Uma grande serpente caninana (Spilotes pullatus) foi vista rastejando no telhado do VIVA Instituto Verde Azul, em Ilhabela, São Paulo. A aparição da espécie, comum em biomas brasileiros, chamou a atenção de biólogos que analisaram seu comportamento e papel ecológico na região.
A observação ocorreu enquanto a equipe do instituto, que promove a conservação de cetáceos, monitorava aves. Segundo a bióloga Hew Barreto, a serpente foi vista no telhado antes de subir em um ipê. Ela relatou que a diversidade de aves na sede é grande, com mais de 120 espécies já registradas.

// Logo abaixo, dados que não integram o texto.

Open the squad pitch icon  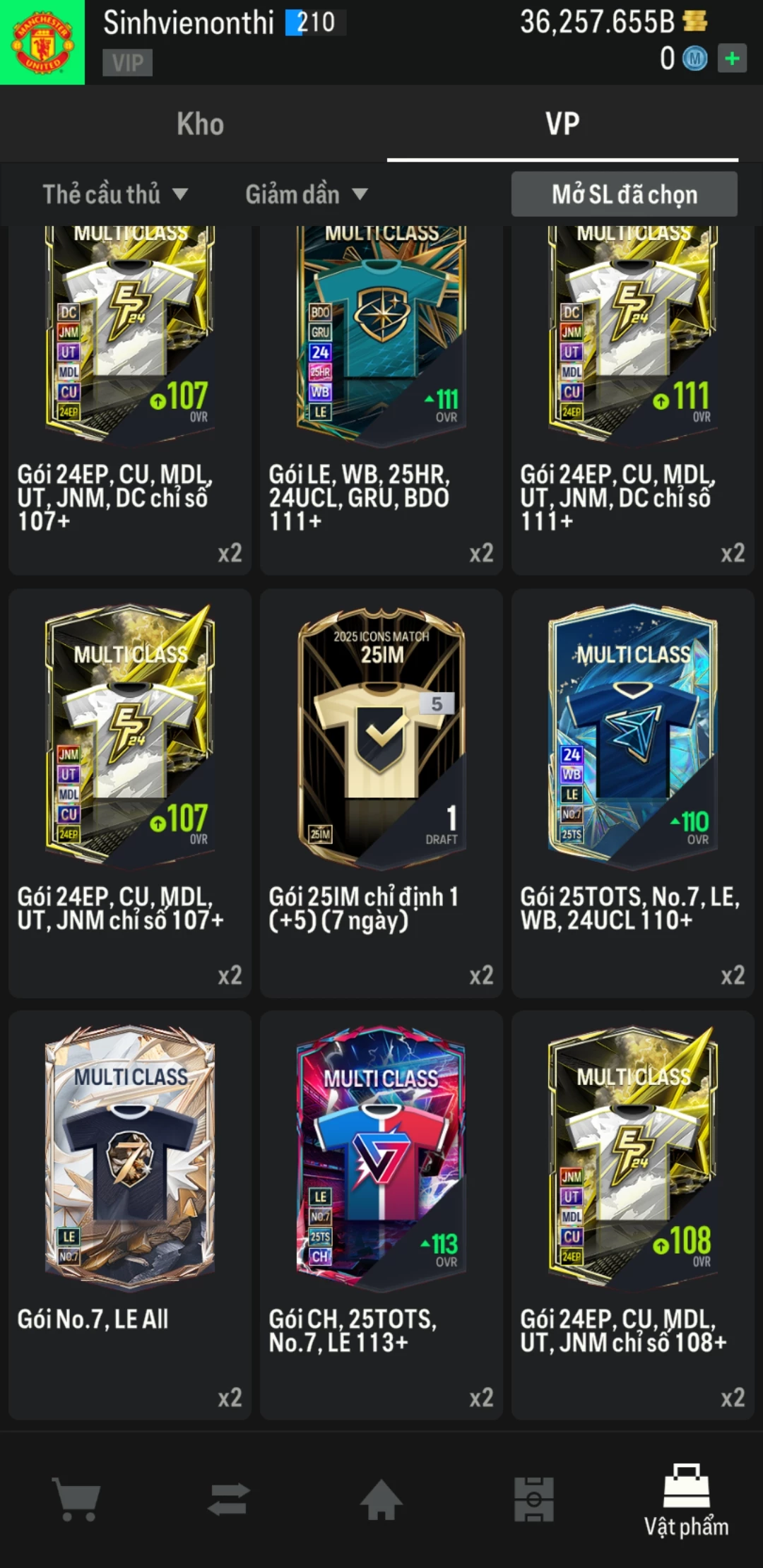[534, 1499]
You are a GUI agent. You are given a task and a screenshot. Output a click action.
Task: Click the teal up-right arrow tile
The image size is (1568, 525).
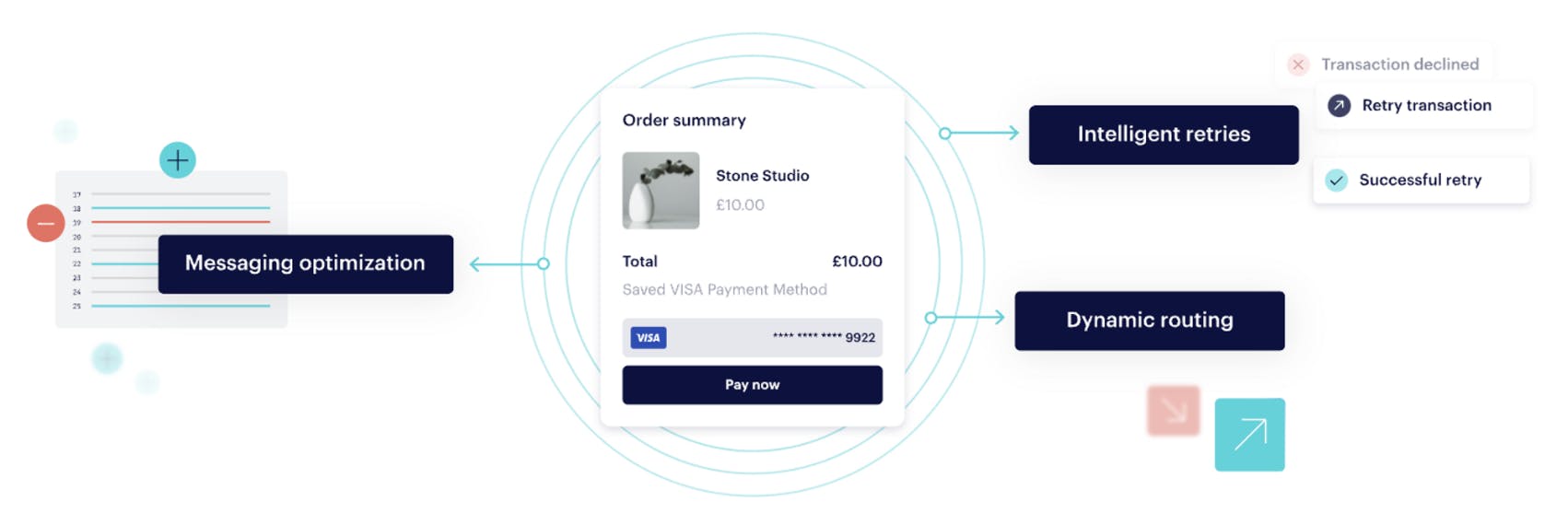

O herpetólogo Willianilson Pessoa explicou que a caninana é não peçonhenta e possui adaptações para a vida em árvores, como cauda preênsil. A espécie pode atingir 2,5 metros de comprimento, sendo as fêmeas maiores que os machos. O animal realiza controle populacional de roedores e aves.
A serpente utiliza estratégias de defesa para parecer ameaçadora, como vibrar a cauda ou inflar o pescoço. Embora possa ser encontrada em telhados e áreas urbanas, seu comportamento é predominantemente diurno, segundo o especialista.